Dopo il grande successo ottenuto in Spagna, dove lo spettacolo ha conquistato oltre 250mila spettatori e numerosi premi, “Raffaella Il Musical” si prepara a debuttare anche in Italia.
Lo show andrà in scena dal 10 febbraio 2027 al Teatro Brancaccio di Roma e successivamente, dall’1 aprile, al Teatro Nazionale di Milano.
Si tratta del primo biographical musical dedicato alla vita e alla carriera della celebre artista italiana, con la regia e la scrittura firmate da Luciano Cannito.
Lo spettacolo ripercorre il viaggio umano e artistico di Raffaella Carrà: dagli esordi giovanissima dopo il trasferimento da Bellaria a Roma fino al successo internazionale, con particolare attenzione al legame speciale con la Spagna.
Ad accompagnare il racconto saranno alcuni dei brani più celebri della Carrà, tra cui “Fiesta”, “Tanti Auguri”, “Ballo Ballo”, “Pedro”, “A far l’amore” e l’intramontabile “Tuca Tuca”.
Attraverso musica, danza e teatro, il musical vuole raccontare non soltanto l’artista, ma anche la donna libera e rivoluzionaria che ha saputo cambiare il linguaggio televisivo e influenzare intere generazioni.
La prima edizione dello spettacolo aveva debuttato a Madrid nel 2023 con il titolo “Bailo Bailo”, ottenendo sette nomination e vincendo il premio per le migliori coreografie.
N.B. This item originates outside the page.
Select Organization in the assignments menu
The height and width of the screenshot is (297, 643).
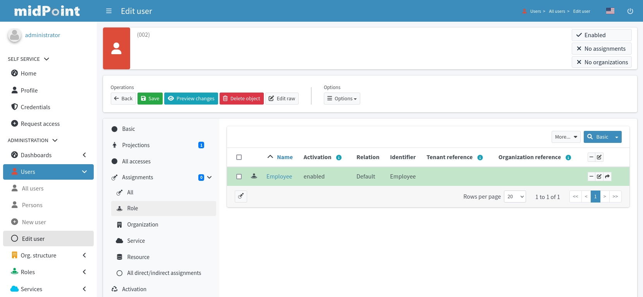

La seconda edizione spagnola, partita nell’ottobre 2025, ha consolidato il successo dell’opera.
Da giugno prenderanno il via anche le audizioni per selezionare le interpreti che vestiranno i panni di Raffaella Carrà.
Come avviene spesso nel teatro musicale e nell’opera, saranno due giovani artiste ad alternarsi nel ruolo principale.
«La versione italiana non sarà un adattamento di quella spagnola – ha spiegato Luciano Cannito – ma il ritorno alla versione originale che avevo scritto in italiano prima di adattarla per Madrid».
Il regista ha sottolineato inoltre l’importanza culturale della figura della Carrà: «Lei ha rappresentato una rivoluzione sociale e culturale attraverso un linguaggio televisivo che allora era rigido e immutabile».
Nel musical verranno raccontati anche gli incontri fondamentali della vita dell’artista, dal rapporto con la madre Iris ai legami con Gianni Boncompagni, Giovanni Salvi e Sergio Iapino.
“Raffaella Il Musical” nasce da un’idea di Valeria Arzenton che, su suggerimento proprio di Sergio Iapino, ha sviluppato il progetto inizialmente in Spagna insieme a un team creativo interamente italiano.
Le coreografie sono firmate da Fabrizio Prolli, le scenografie da Italo Grassi e la direzione musicale da Angelo Racz.
«Il musical rappresenta un mondo che non c’è più ma che continua ancora oggi a influenzarci – ha spiegato Valeria Arzenton –. Tutte noi donne abbiamo un po’ di Raffaella dentro».